• [WHAT THE TASK ASKS]: Pick out every line of the entries below where "computer" occurs, and copy those lines.

Data extracted from a collection:
====================

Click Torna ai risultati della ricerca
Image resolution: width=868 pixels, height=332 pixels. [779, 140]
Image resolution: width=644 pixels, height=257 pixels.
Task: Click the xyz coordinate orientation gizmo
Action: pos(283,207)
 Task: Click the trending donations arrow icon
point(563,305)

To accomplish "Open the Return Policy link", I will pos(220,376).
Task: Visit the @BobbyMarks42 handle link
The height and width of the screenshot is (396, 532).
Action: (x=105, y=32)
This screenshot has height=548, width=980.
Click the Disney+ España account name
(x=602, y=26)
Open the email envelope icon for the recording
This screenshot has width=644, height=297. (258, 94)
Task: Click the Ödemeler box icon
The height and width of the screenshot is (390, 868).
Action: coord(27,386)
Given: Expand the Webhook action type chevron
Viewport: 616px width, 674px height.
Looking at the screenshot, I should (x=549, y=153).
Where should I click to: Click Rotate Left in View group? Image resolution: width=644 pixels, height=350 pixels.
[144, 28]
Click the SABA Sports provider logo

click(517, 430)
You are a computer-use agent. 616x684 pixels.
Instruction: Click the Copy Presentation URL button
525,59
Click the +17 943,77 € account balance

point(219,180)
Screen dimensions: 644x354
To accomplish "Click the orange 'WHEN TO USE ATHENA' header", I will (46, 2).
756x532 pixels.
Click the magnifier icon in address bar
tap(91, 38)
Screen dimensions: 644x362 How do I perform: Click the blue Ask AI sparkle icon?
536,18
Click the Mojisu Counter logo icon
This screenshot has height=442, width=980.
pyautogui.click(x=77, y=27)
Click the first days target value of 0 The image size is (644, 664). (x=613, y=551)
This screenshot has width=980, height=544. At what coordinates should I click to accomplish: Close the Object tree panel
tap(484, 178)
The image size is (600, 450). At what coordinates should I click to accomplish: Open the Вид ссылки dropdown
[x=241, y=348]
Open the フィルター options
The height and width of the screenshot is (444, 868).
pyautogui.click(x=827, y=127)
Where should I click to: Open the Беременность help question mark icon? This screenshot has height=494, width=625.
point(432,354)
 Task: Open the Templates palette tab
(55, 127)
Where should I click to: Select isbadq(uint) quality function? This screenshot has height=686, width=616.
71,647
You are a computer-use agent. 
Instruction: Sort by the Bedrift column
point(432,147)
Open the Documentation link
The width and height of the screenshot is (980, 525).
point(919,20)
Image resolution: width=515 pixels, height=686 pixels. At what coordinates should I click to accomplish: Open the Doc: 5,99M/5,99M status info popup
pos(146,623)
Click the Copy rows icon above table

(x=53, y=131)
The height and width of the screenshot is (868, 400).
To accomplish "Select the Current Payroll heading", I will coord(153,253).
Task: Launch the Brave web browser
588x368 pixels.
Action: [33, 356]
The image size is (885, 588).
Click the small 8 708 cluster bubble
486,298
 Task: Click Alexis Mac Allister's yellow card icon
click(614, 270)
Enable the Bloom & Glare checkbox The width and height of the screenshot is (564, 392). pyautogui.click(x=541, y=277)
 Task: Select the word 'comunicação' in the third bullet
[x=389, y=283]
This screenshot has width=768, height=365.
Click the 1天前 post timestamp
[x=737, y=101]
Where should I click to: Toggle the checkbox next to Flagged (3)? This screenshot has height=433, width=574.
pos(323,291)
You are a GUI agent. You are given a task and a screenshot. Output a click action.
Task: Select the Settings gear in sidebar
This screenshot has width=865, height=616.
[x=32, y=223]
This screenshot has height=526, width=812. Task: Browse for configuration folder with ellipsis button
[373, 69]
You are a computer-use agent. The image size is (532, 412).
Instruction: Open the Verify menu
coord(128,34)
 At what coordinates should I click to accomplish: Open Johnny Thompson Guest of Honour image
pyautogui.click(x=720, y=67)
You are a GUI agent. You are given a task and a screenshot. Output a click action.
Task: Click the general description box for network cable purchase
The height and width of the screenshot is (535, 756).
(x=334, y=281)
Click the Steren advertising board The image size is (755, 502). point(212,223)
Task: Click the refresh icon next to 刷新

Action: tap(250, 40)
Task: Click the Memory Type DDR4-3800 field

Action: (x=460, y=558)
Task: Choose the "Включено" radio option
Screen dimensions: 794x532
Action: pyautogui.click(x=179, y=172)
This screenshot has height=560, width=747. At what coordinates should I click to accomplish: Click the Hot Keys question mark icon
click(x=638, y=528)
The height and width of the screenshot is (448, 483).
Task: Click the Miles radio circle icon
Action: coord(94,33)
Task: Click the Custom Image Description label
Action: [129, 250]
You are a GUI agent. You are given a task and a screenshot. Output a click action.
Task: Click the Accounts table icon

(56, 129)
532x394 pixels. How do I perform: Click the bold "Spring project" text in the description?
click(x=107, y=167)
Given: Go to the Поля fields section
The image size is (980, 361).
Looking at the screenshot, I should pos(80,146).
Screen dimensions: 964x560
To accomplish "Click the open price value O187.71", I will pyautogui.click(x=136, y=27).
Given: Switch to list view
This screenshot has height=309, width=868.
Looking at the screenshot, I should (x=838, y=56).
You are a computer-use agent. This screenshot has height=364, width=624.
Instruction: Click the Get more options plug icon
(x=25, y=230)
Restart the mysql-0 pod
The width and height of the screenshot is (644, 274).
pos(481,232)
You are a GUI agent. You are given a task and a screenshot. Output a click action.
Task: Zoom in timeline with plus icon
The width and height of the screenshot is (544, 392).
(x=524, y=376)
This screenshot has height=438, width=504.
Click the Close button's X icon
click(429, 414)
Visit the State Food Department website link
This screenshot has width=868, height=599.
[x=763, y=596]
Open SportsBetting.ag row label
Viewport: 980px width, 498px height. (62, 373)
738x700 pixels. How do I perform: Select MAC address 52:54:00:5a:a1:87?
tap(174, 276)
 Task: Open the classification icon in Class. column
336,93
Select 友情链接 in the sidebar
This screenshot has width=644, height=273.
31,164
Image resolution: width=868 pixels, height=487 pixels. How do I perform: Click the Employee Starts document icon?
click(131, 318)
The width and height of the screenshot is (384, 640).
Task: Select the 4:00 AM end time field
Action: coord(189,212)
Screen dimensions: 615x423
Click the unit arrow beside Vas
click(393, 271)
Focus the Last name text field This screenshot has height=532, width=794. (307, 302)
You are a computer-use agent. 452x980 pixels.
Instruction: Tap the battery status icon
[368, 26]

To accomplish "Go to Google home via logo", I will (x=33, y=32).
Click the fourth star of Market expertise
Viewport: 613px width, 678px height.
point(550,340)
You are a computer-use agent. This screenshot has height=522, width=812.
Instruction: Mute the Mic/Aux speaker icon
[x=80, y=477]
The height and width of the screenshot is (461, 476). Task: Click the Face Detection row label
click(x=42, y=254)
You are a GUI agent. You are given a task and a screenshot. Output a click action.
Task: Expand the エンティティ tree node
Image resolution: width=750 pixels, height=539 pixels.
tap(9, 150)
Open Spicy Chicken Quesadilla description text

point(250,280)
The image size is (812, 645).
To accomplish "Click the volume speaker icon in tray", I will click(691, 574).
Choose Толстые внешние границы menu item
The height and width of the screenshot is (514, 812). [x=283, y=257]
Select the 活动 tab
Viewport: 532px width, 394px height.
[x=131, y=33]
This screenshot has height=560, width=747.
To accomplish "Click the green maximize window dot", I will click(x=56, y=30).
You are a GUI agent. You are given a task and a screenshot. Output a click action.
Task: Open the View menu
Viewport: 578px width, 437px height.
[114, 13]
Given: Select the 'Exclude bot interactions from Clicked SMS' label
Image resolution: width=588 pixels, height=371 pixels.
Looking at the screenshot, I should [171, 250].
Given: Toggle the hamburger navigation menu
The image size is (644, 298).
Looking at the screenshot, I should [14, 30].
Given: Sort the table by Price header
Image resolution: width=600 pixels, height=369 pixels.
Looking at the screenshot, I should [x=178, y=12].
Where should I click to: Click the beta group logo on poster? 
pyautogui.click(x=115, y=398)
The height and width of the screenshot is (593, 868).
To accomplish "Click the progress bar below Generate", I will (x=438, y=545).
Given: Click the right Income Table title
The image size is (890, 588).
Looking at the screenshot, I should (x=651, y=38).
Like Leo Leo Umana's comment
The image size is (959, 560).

====================

• [RESPONSE BELOW]:
You are a computer-use agent. 616x684 pixels.
You are a computer-use agent. 
You are a computer-use agent. The image size is (532, 412).
You are a computer-use agent. This screenshot has height=364, width=624.
You are a computer-use agent. 452x980 pixels.
You are a computer-use agent. This screenshot has height=522, width=812.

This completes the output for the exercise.